Individuals, corporations, and the government all have a role to place. In the US, during the first six months of 2018, 291 records were stolen or exposed every second.
And that’s just the first half of the year. The data breach tsunami included mega breaches such as Facebook and Marriott.
These data breaches are instructive. Both resulted in exposing millions of records containing private information, but there are significant differences between them.
Hackers stole data of 500 million Marriott customers — including names, credit card numbers, mailing addresses, and passport numbers.

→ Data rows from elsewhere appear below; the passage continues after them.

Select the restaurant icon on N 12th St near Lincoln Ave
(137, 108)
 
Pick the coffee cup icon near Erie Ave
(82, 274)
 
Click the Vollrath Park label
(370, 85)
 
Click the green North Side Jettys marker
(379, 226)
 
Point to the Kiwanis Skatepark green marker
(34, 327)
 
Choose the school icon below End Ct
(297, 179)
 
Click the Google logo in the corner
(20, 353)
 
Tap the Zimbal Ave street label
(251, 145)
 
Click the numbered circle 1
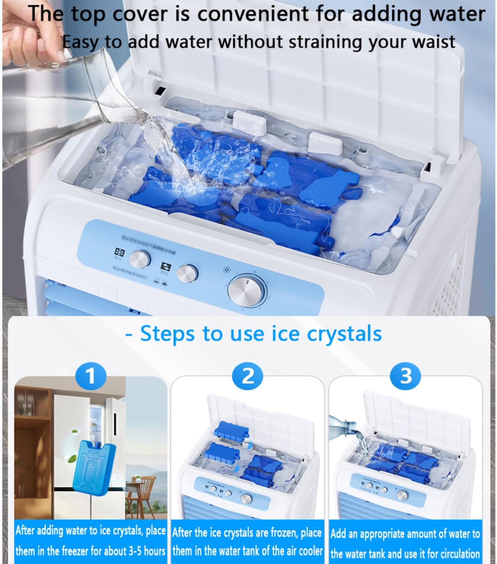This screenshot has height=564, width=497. click(x=91, y=376)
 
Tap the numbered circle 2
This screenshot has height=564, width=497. click(x=248, y=376)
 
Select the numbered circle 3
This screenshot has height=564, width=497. click(x=406, y=376)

Facebook is a different story. Facebook sold personal data from 50 million accounts to a third party. This is a standard practice of many online entities, especially in social media. Let’s not go into the user agreements we supposedly read. No one does. And mobile apps that you want to use are going to require access to your phone’s data if you want to use them. Do you? Probably. So just assume your data will be mined or sold or shared and act accordingly.

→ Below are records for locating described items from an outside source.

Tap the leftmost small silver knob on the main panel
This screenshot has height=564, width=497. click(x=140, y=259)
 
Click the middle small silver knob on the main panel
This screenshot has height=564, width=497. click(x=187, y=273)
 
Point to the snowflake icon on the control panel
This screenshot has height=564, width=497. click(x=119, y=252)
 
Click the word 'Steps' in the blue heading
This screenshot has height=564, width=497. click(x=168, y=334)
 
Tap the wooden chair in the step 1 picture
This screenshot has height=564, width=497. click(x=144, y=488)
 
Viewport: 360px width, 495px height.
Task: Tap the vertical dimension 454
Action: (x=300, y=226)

Social media exists as a way to extract valuable data from you
Their only business model is to monetize your data. This is the ugly truth. Facebook continues to respond to a cascade of privacy scandals and continues to announce initiatives, as Mark Zuckerberg did again on March 6. MENTIS remains skeptical about the efficacy of self-regulating by social media companies, since — let’s say it again — their primary business model is to monetize your data.
So, we have two scenarios, and the difference is this: who can make a difference and what can they do? And this is where the individual, the corporation, and the government can all contribute to slow down data loss.
Social media is optional, and the lesson learned is that users should SHARE LESS. About everything. This is a vastly different situation from most corporate breaches because the one person who has control over the data going out into the wild and crazy world of the internet is the user. This is one place where you have control over what you share and what you don’t, and it’s time you exercise that. No, it’s not necessarily wrong to trade service for something valuable, but yes, social media should be upfront about that fact, and most definitely yes, you the user should be wary about what and how much you share. And again yes, we should have government regulations to establish stringent minimum standards for security, but that is down the line if it ever happens and if it can be enforced. But the bottom line is that for stopping data leakage, at least in this part of the online world, the individual user has ultimate control.
Corporate data breaches are a different animal
Most of us, especially outside Europe, have little control over our data in corporate systems. We have no idea who has our data and how long they’ve had it. From your local pharmacy to the department store where you bought a scarf for your mother in 2004 . . . your very valuable data is in systems that someone else manages. Your role is to exercise vigilance in the choices you make about sharing your information, to change passwords, and follow the rules of good data hygiene. And if you are a shareholder, you have additional leverage in pressuring for investment in security — after all, a data breach affects your share value significantly.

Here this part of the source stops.